Doing these exercises doesn't give you the same dopamine reward as lifting some heavy ass weights, but I'm starting to really enjoy it in a new way. Now, what I seek is the ability to go through a movement slowly and with complete control. When you gain this control over your body it's just as rewarding, imo.
Another thing that does give me a nice hit to the reward center is nailing down an issue. I guess this just hits my problem-solving receptors in the right way.
Doing squats recently, my right knee kept popping with every squat. After doing a dozen of them my knee would start to ache a bit, so I knew I had to fix this. I tried some stretches with limited relief.

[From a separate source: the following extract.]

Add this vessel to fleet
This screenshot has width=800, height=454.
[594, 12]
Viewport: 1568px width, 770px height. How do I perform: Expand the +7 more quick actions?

It wasn't until I tried doing narrow squats (a move I would have never thought necessary during weight training days) that I noticed the knee popping didn't occur it all in this movement. This move requires much more work from your glutes--its practically impossible to not have your glutes fire off during this move. It made me realize my right glute wasn’t firing at all during my normal squats, and thus leading to the popping in the knee. Once I corrected this, my problem was gone. Now I have a clear roadmap for what to do to correct it.
I suspect this glute problem is likely what caused my hamstring injury during powerlifting in the first place... hundreds of pounds of weight being improperly handled, and that particular weight on that day being the tipping point.
So all of THAT SUFF was just to say...
Convict Conditioning is cool, but for weak boys, you might need extra steps to make that program manageable. You can also add more exercises to your workouts rather than strictly following what Wade offers in CC. My days under CC had literally just two movements, and now after incorporating what the Kavadlo’s teach, I have 5 to 7 depending on the day. I'm also working out 2 extra days than before. Workouts feel much more rewarding as I'm able to get a good workout and actively feel my improvements being made in several areas.
I didn't link no fuckin books cuz I'm not an amazon affiliate. Just Google em. Alright, bye.